Score:1

Why do the hash functions tested by SMhasher appear to be exceptionally fast?

il flag

In SMhasher, it seems that data (keys) are read one by one sequentialy, and not splited and:

MiB/sec: The average of the Bulk key speed test for alignments 0-7 with 262144-byte keys. The higher the better.

/\ This is written in its README.

The author said that are the output of hash functions that is measured.

Take a fast hash function tested by SMhasher, for example Blake3, it has 1288.84 MiB/S is a modern processor.
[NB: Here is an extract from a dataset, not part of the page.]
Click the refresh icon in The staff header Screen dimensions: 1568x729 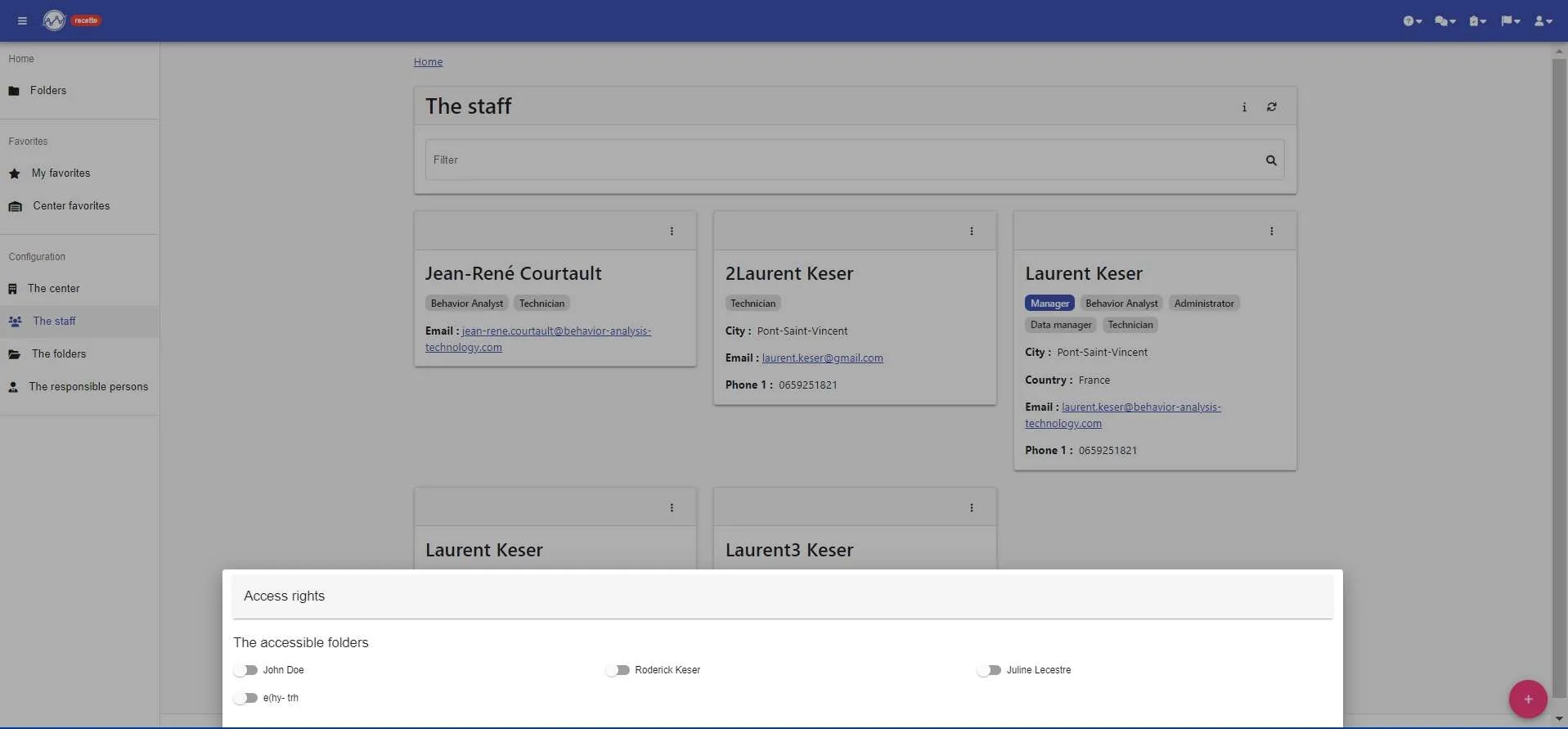[1272, 107]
As the output is measured, 1288.84 MiB/S equals ~1351446691-bytes that means ~42232709 outputs of Blake3, each output has 32-byte (256-bits).

But if we multiply the number of Blake3 invocations per 262144-byte keys hashed sequentially as input we have this: 42232709 * 262144 = 11071051268096-bytes read as input (11.07-terabytes).

How can it be possible that the input of a hash function tested can read data at 11.07-terabytes per second?

Maarten Bodewes avatar
in flag
These are not all cryptographic hashes (Blake3 is though). Generally you perform SELECT's and searches using the DB keys. The key is the **input** of the hash function to build up a fast internal hash table. The key is hashed again to perform the lookup.
swineone avatar
ru flag
"The author said that are the output of hash functions that is measured." Can you show exactly where the author said that? This looks like a case of a misunderstood question, a badly written reply, or a misinterpretation of said reply. 1.3 GB/s of **input** data is the reasonable value here.